ENTRIES PROVIDED section start

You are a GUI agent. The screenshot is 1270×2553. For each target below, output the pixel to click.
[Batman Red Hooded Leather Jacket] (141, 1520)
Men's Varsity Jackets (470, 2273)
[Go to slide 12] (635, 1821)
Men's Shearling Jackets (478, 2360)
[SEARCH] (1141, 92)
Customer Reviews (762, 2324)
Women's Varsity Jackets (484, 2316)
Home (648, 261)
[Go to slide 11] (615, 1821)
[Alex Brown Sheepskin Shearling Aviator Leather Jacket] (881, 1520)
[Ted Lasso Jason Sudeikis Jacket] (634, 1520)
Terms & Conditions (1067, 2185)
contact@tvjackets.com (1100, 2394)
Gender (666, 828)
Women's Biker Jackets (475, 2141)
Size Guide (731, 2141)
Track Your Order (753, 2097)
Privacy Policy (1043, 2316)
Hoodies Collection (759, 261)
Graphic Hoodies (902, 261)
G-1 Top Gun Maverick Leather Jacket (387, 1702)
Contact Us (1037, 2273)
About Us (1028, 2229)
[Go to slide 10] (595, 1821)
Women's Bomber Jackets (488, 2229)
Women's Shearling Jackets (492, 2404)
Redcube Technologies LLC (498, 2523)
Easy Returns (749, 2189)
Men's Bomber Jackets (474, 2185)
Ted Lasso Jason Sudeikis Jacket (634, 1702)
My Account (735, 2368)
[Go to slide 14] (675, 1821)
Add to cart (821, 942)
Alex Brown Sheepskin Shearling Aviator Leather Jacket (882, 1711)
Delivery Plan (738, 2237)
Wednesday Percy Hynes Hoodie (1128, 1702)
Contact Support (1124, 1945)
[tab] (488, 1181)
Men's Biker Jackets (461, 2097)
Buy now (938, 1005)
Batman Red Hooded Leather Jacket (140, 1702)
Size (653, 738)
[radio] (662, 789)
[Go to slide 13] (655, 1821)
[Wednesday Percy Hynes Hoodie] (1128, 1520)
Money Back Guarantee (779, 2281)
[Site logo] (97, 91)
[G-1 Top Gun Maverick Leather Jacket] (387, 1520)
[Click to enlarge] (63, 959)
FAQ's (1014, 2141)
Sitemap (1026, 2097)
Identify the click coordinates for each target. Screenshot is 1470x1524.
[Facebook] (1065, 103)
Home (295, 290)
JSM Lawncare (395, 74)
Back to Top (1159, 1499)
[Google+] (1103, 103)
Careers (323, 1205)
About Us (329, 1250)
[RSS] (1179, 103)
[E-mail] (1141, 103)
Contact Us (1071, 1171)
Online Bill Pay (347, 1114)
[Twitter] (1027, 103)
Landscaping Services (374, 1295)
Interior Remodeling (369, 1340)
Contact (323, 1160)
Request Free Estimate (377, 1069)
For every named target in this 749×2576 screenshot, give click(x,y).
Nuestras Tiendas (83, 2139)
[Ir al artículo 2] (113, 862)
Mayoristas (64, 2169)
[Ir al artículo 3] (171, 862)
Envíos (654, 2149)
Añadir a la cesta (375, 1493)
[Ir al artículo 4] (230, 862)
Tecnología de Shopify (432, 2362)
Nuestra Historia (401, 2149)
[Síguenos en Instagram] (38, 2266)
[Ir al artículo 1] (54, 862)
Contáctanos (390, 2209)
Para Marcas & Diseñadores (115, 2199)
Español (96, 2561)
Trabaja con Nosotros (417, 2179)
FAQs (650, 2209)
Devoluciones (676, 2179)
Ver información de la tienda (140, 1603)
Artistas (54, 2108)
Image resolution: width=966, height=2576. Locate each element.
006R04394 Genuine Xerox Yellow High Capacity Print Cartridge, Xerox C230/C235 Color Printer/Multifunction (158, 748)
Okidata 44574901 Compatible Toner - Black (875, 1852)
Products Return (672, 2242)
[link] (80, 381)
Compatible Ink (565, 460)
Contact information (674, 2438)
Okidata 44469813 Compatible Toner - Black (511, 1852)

ENTRIES PROVIDED section end

Find the count of lines in the data above where the string "Jason" occurs. Provide that number alone.

2